A single pull-up resistor connected to the anodes of several diodes makes a distributed active-low OR gate. The voltage at the resistor is high only if all the pins on the other side of the diodes are high. If any single pin or combination of pins goes low, the voltage at the resistor also goes low, regardless of how many pins remain high.
The diode doesn’t block the TX data when it’s 0, it only blocks it when it’s 1. The ‘1’ is provided by the resistor, but it is weak enough that the chip can force a 0.
The wire rests at +V (logic HIGH)
When the TX line is high, no current passes through the diode, even if another device pulls the DATA line low.
When the TX line is low, and the data line is high, current flows through the diode, pulling the data line low.
Hmmm. Been recommending this approach for ages… and I didn’t even think of it.
https://electricimp.com/docs/resources/onewire/
Blue on black wires don’t show up as well as yellow/green on black. This makes your schematic harder to read. One color for symbols *and* wires would be a better choice.
Yes, geda has the worst default colors for a schematic program.
This is not new, This same diode/resistor arrangement has been used for years with a MAX232 IC to interface with OBD1 GM EFI. Even in the article it mentions using a MAX232 IC between the USB to TTL converter… There we use a 1N914 diode and 1K resistor.

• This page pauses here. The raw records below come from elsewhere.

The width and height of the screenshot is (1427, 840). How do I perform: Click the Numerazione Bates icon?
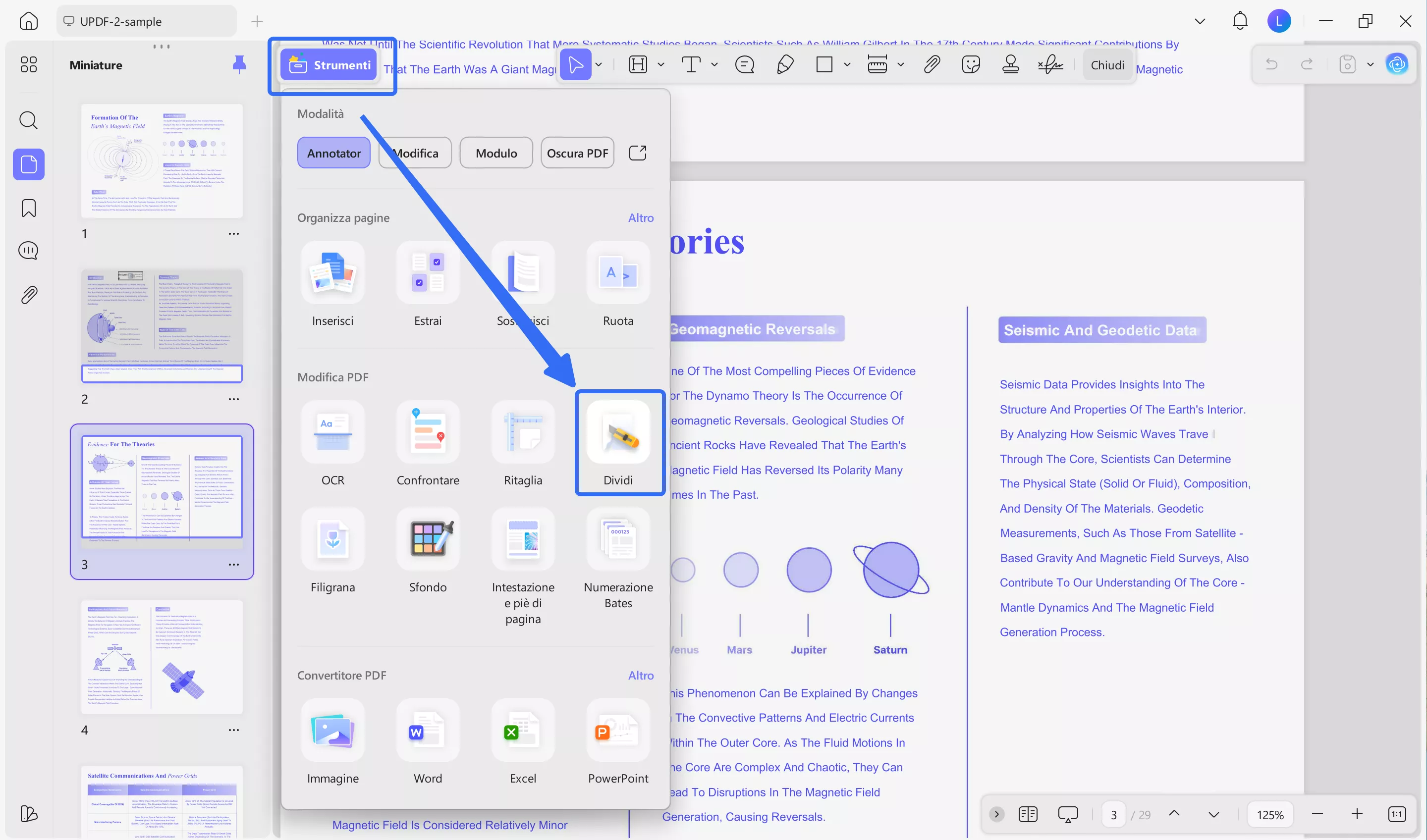click(618, 538)
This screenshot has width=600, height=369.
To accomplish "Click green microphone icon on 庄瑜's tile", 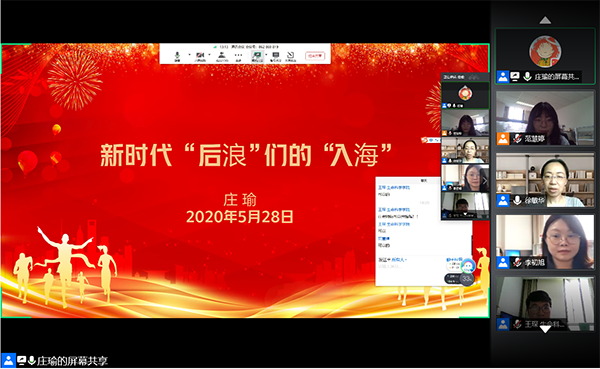I will [527, 77].
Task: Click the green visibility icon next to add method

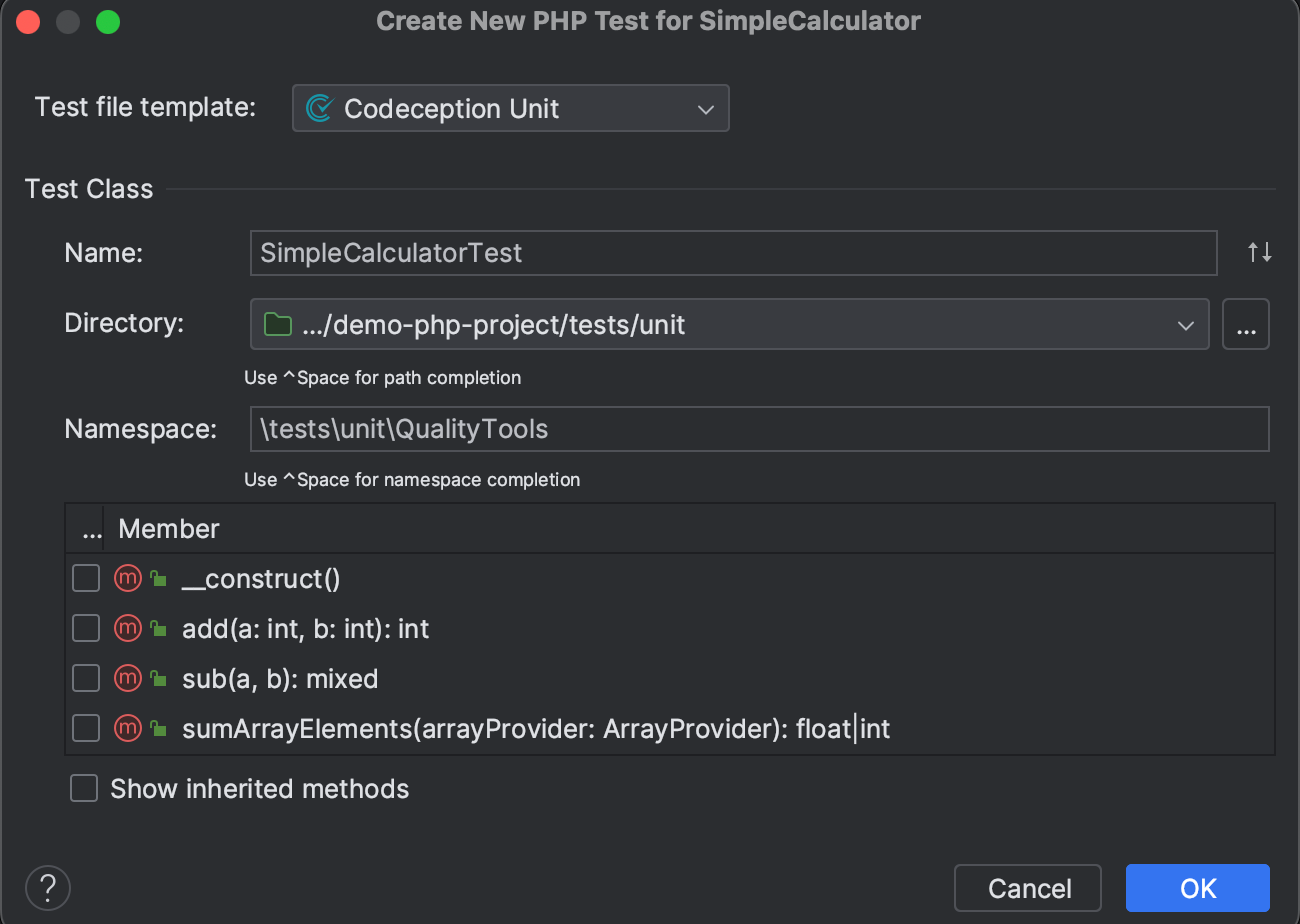Action: (157, 628)
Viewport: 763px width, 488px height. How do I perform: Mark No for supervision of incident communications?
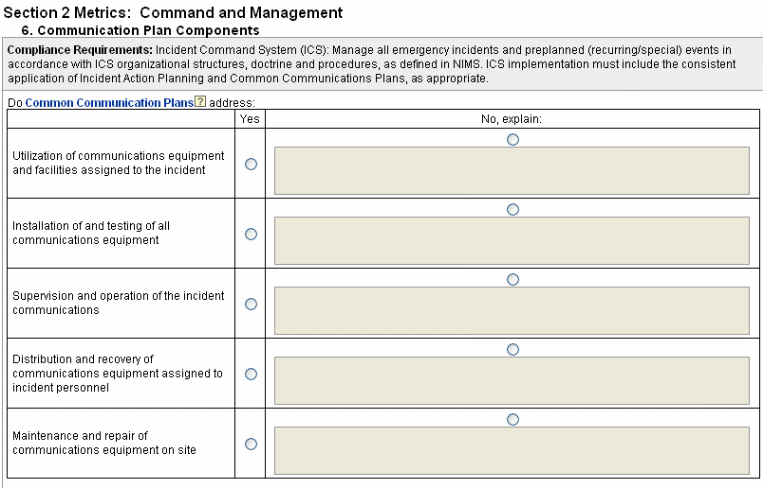pyautogui.click(x=513, y=280)
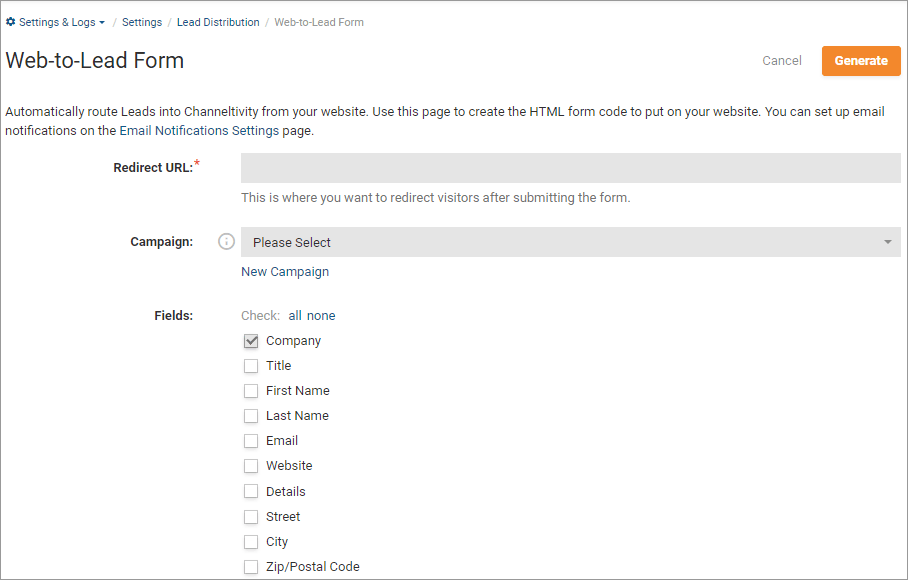Image resolution: width=908 pixels, height=580 pixels.
Task: Click Cancel to discard the form
Action: click(781, 60)
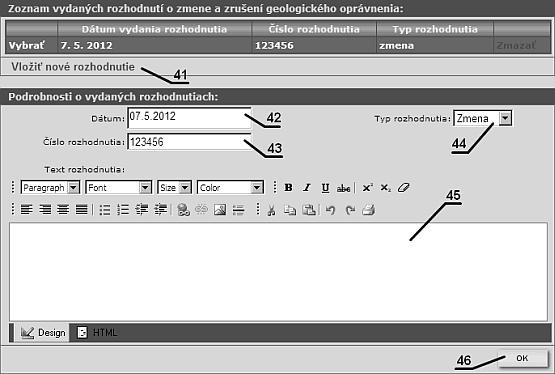
Task: Click the Vložiť nové rozhodnutie link
Action: coord(73,67)
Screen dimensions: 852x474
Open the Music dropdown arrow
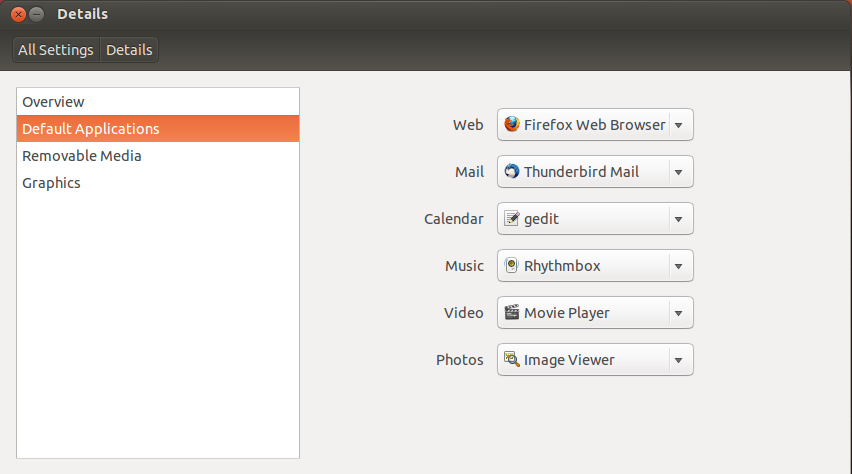(x=679, y=266)
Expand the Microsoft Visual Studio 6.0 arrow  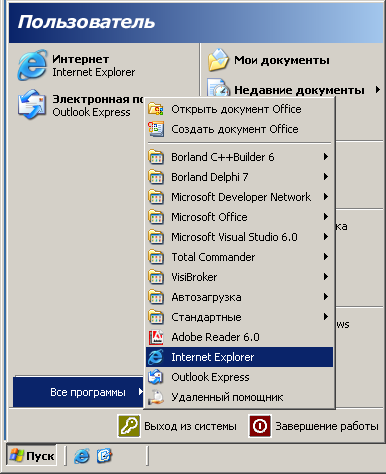click(326, 237)
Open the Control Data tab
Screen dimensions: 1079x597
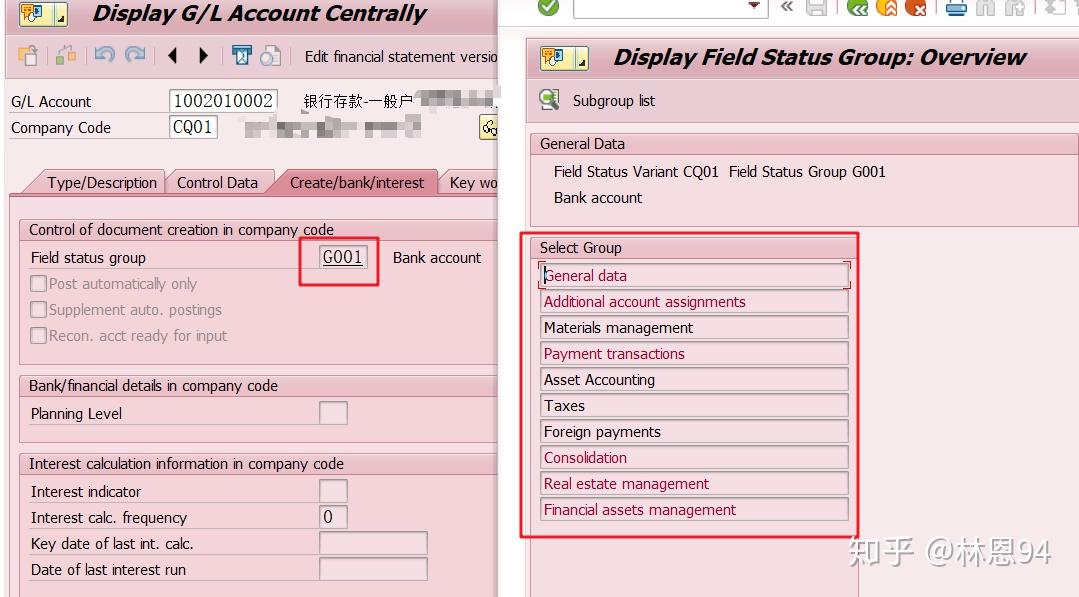pyautogui.click(x=219, y=182)
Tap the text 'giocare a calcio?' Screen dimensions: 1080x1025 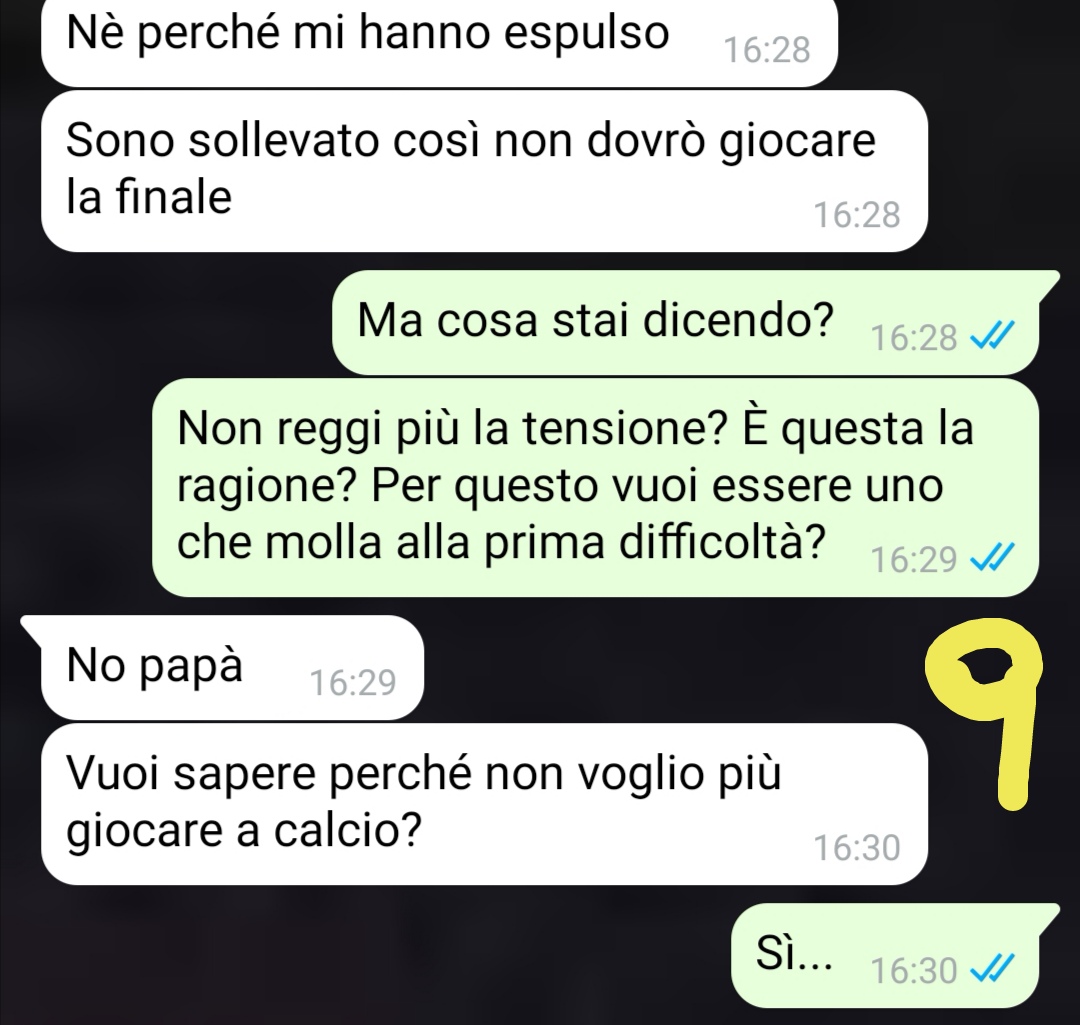[x=243, y=831]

Although the resistor is in series with the TX pin (11) of the MAX232 IC, not being used for parasitic power supply.
I’ve used multiplexers for this.
Some microcontrollers allow open-drain outputs even when the IO pin is configured for a special function like a UART. In that case, you wouldn’t need a diode at all, just a pull-up resistor.
This solution works, but it eats up a serial port. The thing to remember is that the bit timing is critical, but the inter-bit/byte times are irrelevant as the master drives the timeslot. Solution: use a single port pin and the 1-Wire PDK.
http://www.maximintegrated.com/en/products/comms/one-wire/software-tools/public-domain-kit.html
If you want to go UART, you can plunk down $5 at Mouser and get a DS2480B. That handles all of the bus timing, etc.
Hi I want to write operation read operation not required how to modifie this circuit
I’m not really a hardware guy and am interfacing with a hot tub using the bus that the keypad connects to. I’ve got no documentation available to me, but here’s what I’ve figure out so far. Using a TTL to USB adapter I can receive and decode data as well as transmit to the device and have it respond. The problem I’m up against is that the tub seems to use a single wire for TX/RX and I am not sure if I can simply short the TX/RX pins on my adapter (I’m assuming this would work just fine) without causing any potential damage. Anyone out there that can help?
One wire implementation can be made often with the RX and TX lines set as open drain then connected internally. If the RX and TX lines can net be configured this way then the use of the 74LVC1G07GW,125 buffer line driver which is open drain. It can be used at 5 or 3.3 volt successfully . The biggest problem is the experience coders have no desire to code using UART which has associated buffers and DMA channel buffer that lower MCU load. The one wire which is maintained by Paul Stoffregen also has no desire to implement UART One Wire. Everyone says just use that library which has no associated buffers involved. Maxim has some code associated in the papers but no Arduino code available as does MicroE. MicroE unfortunately is for their platform only. Will anyone actually step up to the plate and code for UART One Wire after all these years and make the code available to unexperienced coders. I say very doubtful!